(Provided data)

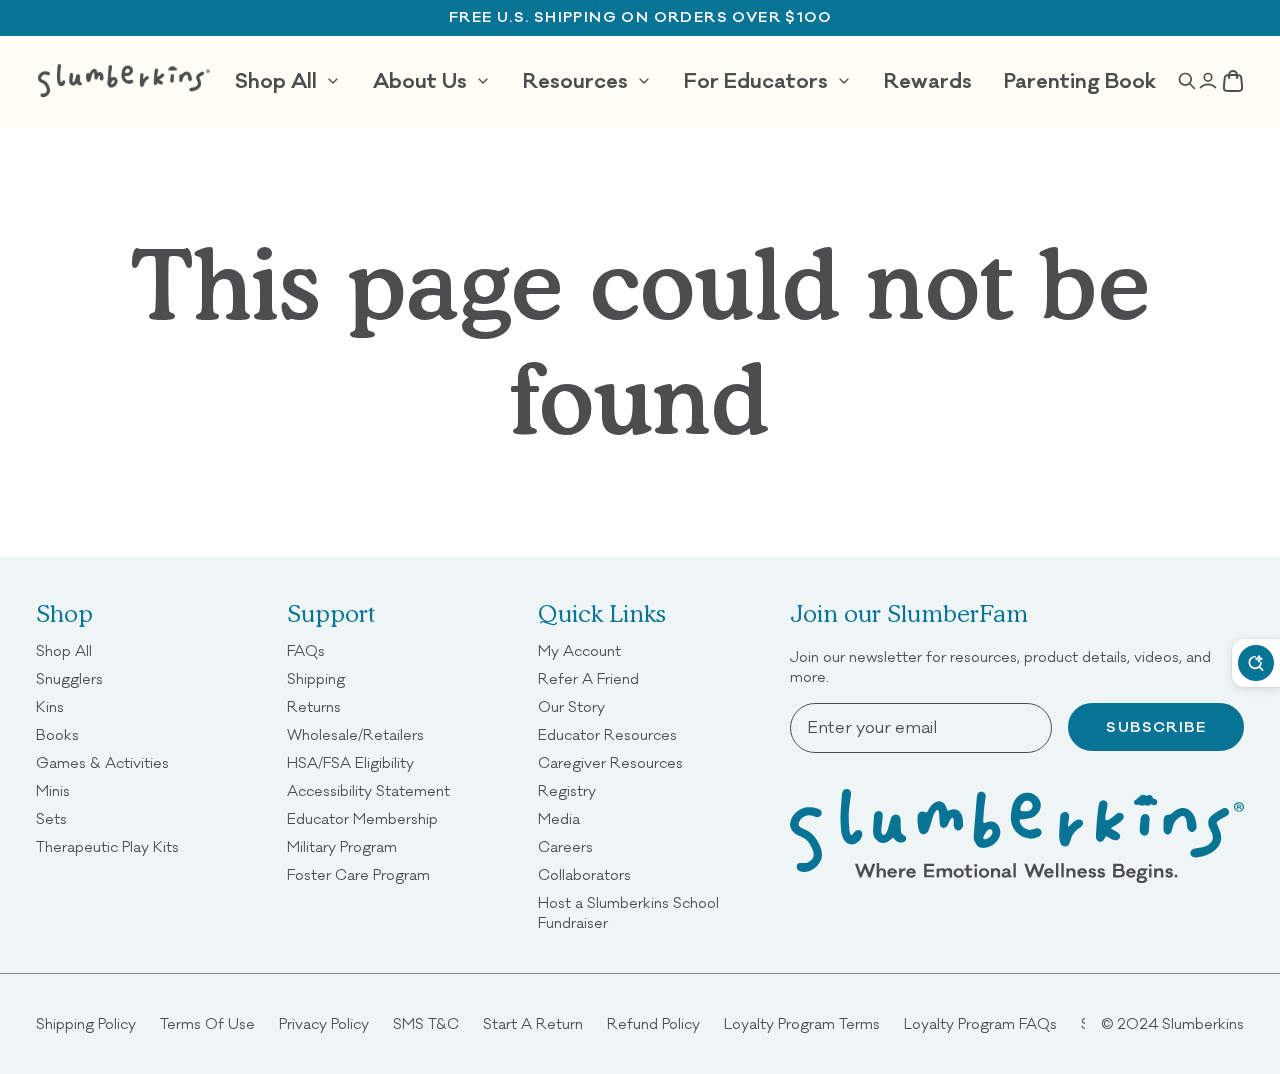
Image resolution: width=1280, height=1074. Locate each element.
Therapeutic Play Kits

(End Provided data)
(Provided data)

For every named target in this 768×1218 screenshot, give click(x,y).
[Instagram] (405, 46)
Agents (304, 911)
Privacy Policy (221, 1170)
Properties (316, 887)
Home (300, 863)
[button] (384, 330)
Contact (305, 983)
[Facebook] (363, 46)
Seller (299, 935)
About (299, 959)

(End Provided data)
(Provided data)

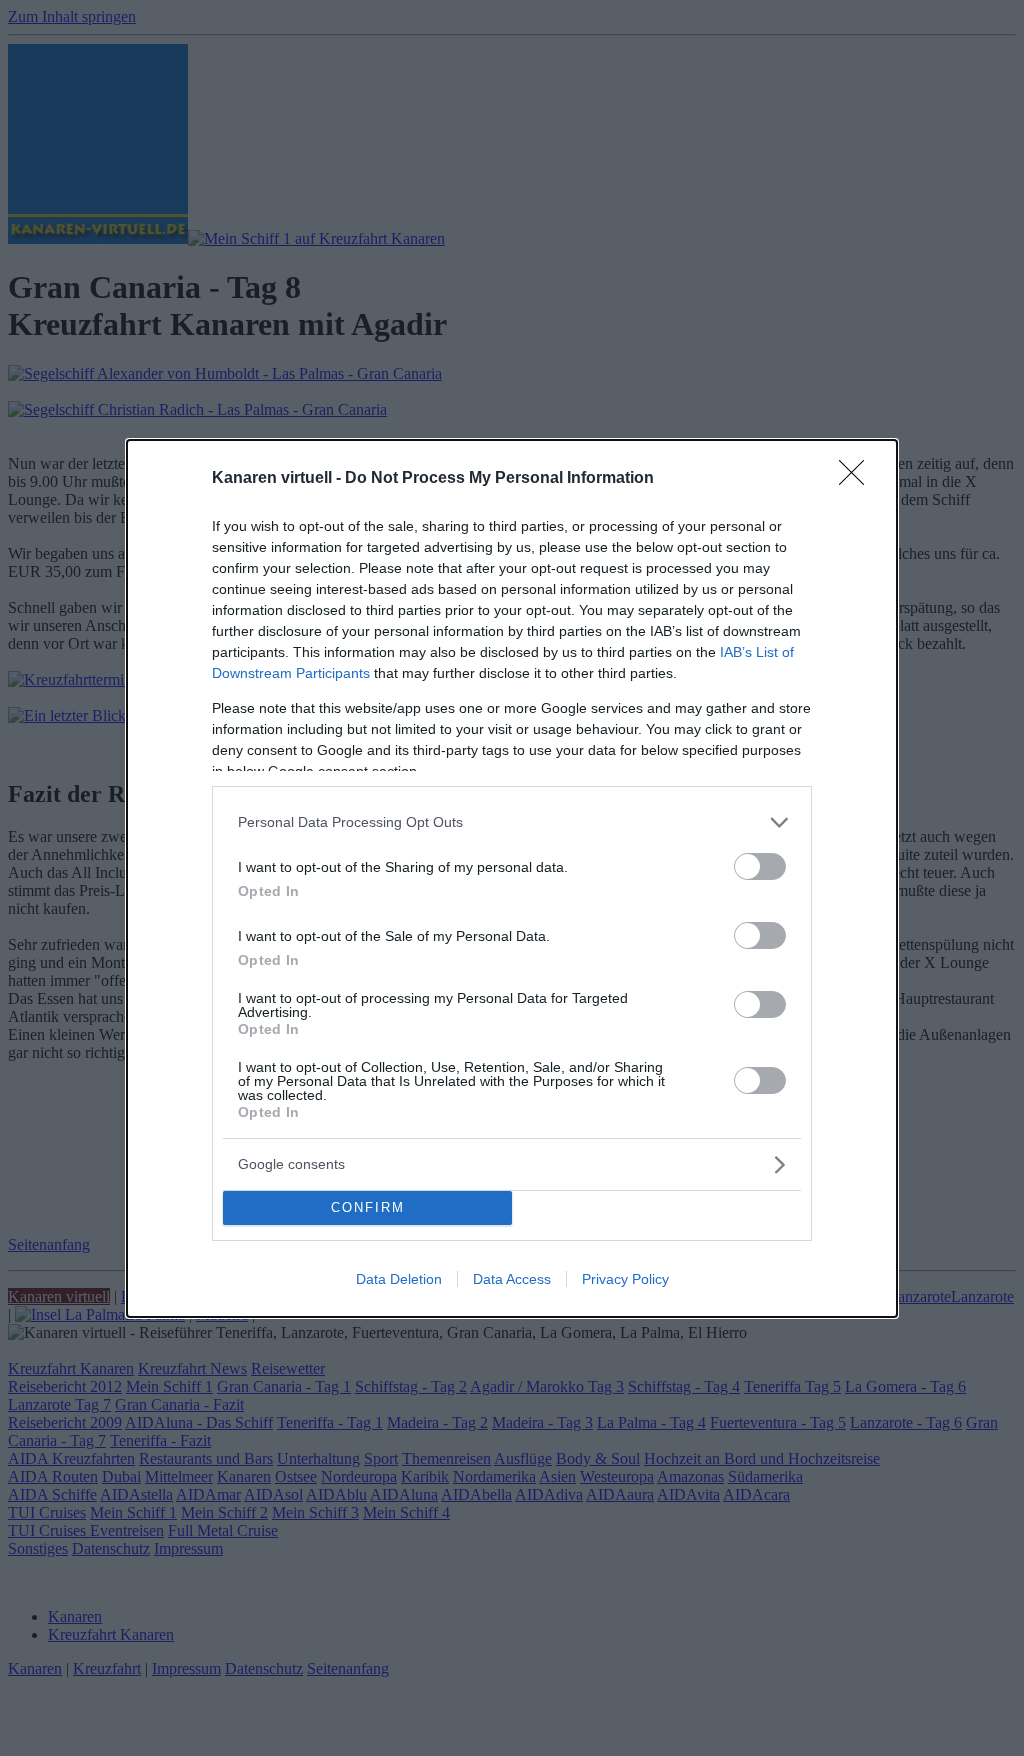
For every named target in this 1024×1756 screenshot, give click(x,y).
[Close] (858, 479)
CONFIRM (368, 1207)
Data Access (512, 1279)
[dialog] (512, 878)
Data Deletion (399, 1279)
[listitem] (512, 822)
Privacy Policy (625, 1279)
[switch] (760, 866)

(End Provided data)

Of the entries above, repeat exactly the lines from the line with "[dialog] (512, 878)" through the line with "[switch] (760, 866)", both of them included.

[dialog] (512, 878)
Data Deletion (399, 1279)
[listitem] (512, 822)
Privacy Policy (625, 1279)
[switch] (760, 866)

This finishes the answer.